____ PROVIDED INFORMATION

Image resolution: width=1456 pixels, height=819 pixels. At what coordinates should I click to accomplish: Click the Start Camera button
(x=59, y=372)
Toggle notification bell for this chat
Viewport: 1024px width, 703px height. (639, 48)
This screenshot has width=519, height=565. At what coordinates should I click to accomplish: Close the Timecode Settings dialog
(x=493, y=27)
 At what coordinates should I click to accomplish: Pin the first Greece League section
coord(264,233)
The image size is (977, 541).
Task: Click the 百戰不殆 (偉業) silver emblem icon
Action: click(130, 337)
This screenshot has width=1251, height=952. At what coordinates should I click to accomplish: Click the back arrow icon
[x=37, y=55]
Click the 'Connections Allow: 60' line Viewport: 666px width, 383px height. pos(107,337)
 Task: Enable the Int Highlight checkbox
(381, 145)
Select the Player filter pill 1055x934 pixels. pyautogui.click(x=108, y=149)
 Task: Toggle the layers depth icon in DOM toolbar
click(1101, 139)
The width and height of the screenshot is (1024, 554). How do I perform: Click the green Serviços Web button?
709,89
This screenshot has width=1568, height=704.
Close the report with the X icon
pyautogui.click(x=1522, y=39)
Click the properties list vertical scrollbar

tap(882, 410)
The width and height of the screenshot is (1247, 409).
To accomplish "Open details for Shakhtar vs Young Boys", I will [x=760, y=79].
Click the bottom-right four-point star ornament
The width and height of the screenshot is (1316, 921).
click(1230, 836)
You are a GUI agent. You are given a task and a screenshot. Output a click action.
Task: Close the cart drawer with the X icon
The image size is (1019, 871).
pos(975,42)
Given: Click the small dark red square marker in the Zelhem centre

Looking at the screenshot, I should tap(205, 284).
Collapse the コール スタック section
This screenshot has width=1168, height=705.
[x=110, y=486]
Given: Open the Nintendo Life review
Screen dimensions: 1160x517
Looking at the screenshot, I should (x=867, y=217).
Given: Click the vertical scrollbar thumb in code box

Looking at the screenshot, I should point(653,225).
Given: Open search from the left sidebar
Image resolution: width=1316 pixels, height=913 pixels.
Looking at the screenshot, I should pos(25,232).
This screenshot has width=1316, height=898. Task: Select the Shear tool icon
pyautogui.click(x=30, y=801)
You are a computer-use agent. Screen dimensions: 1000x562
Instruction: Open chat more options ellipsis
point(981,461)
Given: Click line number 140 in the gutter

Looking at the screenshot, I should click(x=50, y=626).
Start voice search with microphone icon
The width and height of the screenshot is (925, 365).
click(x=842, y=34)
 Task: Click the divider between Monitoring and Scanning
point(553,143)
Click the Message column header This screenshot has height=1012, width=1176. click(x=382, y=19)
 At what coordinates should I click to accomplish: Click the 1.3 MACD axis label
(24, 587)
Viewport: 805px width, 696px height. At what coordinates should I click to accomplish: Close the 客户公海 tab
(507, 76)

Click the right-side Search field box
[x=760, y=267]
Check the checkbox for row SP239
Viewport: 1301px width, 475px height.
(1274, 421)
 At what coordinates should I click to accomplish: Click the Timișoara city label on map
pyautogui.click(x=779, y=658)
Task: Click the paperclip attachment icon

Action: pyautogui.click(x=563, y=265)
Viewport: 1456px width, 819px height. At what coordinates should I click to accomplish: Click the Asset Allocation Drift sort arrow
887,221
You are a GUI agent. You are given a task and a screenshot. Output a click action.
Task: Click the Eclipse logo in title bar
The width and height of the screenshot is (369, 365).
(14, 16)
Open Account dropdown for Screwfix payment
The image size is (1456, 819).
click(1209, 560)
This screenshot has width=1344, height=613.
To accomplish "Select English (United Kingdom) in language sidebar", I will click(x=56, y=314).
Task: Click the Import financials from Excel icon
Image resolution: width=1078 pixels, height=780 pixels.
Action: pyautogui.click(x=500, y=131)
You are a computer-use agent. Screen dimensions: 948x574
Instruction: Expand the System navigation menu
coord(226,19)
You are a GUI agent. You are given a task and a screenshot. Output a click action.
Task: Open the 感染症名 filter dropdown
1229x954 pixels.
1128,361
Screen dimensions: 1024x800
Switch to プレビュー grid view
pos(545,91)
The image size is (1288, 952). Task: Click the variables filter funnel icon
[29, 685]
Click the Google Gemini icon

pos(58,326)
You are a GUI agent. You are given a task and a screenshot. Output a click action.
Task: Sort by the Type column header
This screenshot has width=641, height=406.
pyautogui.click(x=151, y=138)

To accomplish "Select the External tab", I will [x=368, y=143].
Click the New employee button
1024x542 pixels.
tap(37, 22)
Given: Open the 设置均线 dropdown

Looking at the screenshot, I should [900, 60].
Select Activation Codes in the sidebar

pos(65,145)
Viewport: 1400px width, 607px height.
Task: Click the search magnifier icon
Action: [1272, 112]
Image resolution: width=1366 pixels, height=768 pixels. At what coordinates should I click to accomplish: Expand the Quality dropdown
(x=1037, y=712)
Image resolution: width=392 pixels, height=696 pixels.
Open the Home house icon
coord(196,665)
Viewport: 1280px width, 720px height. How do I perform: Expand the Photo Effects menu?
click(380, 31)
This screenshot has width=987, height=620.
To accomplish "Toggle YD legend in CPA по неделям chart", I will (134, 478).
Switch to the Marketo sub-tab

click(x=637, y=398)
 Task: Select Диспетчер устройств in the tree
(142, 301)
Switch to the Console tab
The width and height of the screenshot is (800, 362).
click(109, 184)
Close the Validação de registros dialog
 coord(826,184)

________

TO DO: Reproduce every line of the listing above without changing anything.

OUTPUT OF THE EXERCISE:
Image resolution: width=1456 pixels, height=819 pixels. At what coordinates should I click to accomplish: Click the Start Camera button
(x=59, y=372)
Toggle notification bell for this chat
Viewport: 1024px width, 703px height. (639, 48)
This screenshot has width=519, height=565. At what coordinates should I click to accomplish: Close the Timecode Settings dialog
(x=493, y=27)
 At what coordinates should I click to accomplish: Pin the first Greece League section
coord(264,233)
The image size is (977, 541).
Task: Click the 百戰不殆 (偉業) silver emblem icon
Action: click(130, 337)
This screenshot has width=1251, height=952. At what coordinates should I click to accomplish: Click the back arrow icon
[x=37, y=55]
Click the 'Connections Allow: 60' line Viewport: 666px width, 383px height. pos(107,337)
 Task: Enable the Int Highlight checkbox
(381, 145)
Select the Player filter pill 1055x934 pixels. pyautogui.click(x=108, y=149)
 Task: Toggle the layers depth icon in DOM toolbar
click(1101, 139)
The width and height of the screenshot is (1024, 554). How do I perform: Click the green Serviços Web button?
709,89
This screenshot has width=1568, height=704.
Close the report with the X icon
pyautogui.click(x=1522, y=39)
Click the properties list vertical scrollbar

tap(882, 410)
The width and height of the screenshot is (1247, 409).
To accomplish "Open details for Shakhtar vs Young Boys", I will [x=760, y=79].
Click the bottom-right four-point star ornament
The width and height of the screenshot is (1316, 921).
click(1230, 836)
You are a GUI agent. You are given a task and a screenshot. Output a click action.
Task: Close the cart drawer with the X icon
The image size is (1019, 871).
pos(975,42)
Given: Click the small dark red square marker in the Zelhem centre

Looking at the screenshot, I should tap(205, 284).
Collapse the コール スタック section
This screenshot has width=1168, height=705.
[x=110, y=486]
Given: Open the Nintendo Life review
Screen dimensions: 1160x517
Looking at the screenshot, I should (x=867, y=217).
Given: Click the vertical scrollbar thumb in code box

Looking at the screenshot, I should point(653,225).
Given: Open search from the left sidebar
Image resolution: width=1316 pixels, height=913 pixels.
Looking at the screenshot, I should pos(25,232).
This screenshot has width=1316, height=898. Task: Select the Shear tool icon
pyautogui.click(x=30, y=801)
You are a computer-use agent. Screen dimensions: 1000x562
Instruction: Open chat more options ellipsis
point(981,461)
Given: Click line number 140 in the gutter

Looking at the screenshot, I should click(x=50, y=626).
Start voice search with microphone icon
The width and height of the screenshot is (925, 365).
click(x=842, y=34)
 Task: Click the divider between Monitoring and Scanning
point(553,143)
Click the Message column header This screenshot has height=1012, width=1176. click(x=382, y=19)
 At what coordinates should I click to accomplish: Click the 1.3 MACD axis label
(24, 587)
Viewport: 805px width, 696px height. At what coordinates should I click to accomplish: Close the 客户公海 tab
(507, 76)

Click the right-side Search field box
[x=760, y=267]
Check the checkbox for row SP239
Viewport: 1301px width, 475px height.
(1274, 421)
 At what coordinates should I click to accomplish: Click the Timișoara city label on map
pyautogui.click(x=779, y=658)
Task: Click the paperclip attachment icon

Action: pyautogui.click(x=563, y=265)
Viewport: 1456px width, 819px height. At what coordinates should I click to accomplish: Click the Asset Allocation Drift sort arrow
887,221
You are a GUI agent. You are given a task and a screenshot. Output a click action.
Task: Click the Eclipse logo in title bar
The width and height of the screenshot is (369, 365).
(14, 16)
Open Account dropdown for Screwfix payment
The image size is (1456, 819).
click(1209, 560)
This screenshot has width=1344, height=613.
To accomplish "Select English (United Kingdom) in language sidebar", I will click(x=56, y=314).
Task: Click the Import financials from Excel icon
Image resolution: width=1078 pixels, height=780 pixels.
Action: pyautogui.click(x=500, y=131)
You are a computer-use agent. Screen dimensions: 948x574
Instruction: Expand the System navigation menu
coord(226,19)
You are a GUI agent. You are given a task and a screenshot. Output a click action.
Task: Open the 感染症名 filter dropdown
1229x954 pixels.
1128,361
Screen dimensions: 1024x800
Switch to プレビュー grid view
pos(545,91)
The image size is (1288, 952). Task: Click the variables filter funnel icon
[29, 685]
Click the Google Gemini icon

pos(58,326)
You are a GUI agent. You are given a task and a screenshot. Output a click action.
Task: Sort by the Type column header
This screenshot has width=641, height=406.
pyautogui.click(x=151, y=138)

To accomplish "Select the External tab", I will [x=368, y=143].
Click the New employee button
1024x542 pixels.
tap(37, 22)
Given: Open the 设置均线 dropdown

Looking at the screenshot, I should [900, 60].
Select Activation Codes in the sidebar

pos(65,145)
Viewport: 1400px width, 607px height.
Task: Click the search magnifier icon
Action: [1272, 112]
Image resolution: width=1366 pixels, height=768 pixels. At what coordinates should I click to accomplish: Expand the Quality dropdown
(x=1037, y=712)
Image resolution: width=392 pixels, height=696 pixels.
Open the Home house icon
coord(196,665)
Viewport: 1280px width, 720px height. How do I perform: Expand the Photo Effects menu?
click(380, 31)
This screenshot has width=987, height=620.
To accomplish "Toggle YD legend in CPA по неделям chart", I will (134, 478).
Switch to the Marketo sub-tab

click(x=637, y=398)
 Task: Select Диспетчер устройств in the tree
(142, 301)
Switch to the Console tab
The width and height of the screenshot is (800, 362).
click(109, 184)
Close the Validação de registros dialog
 coord(826,184)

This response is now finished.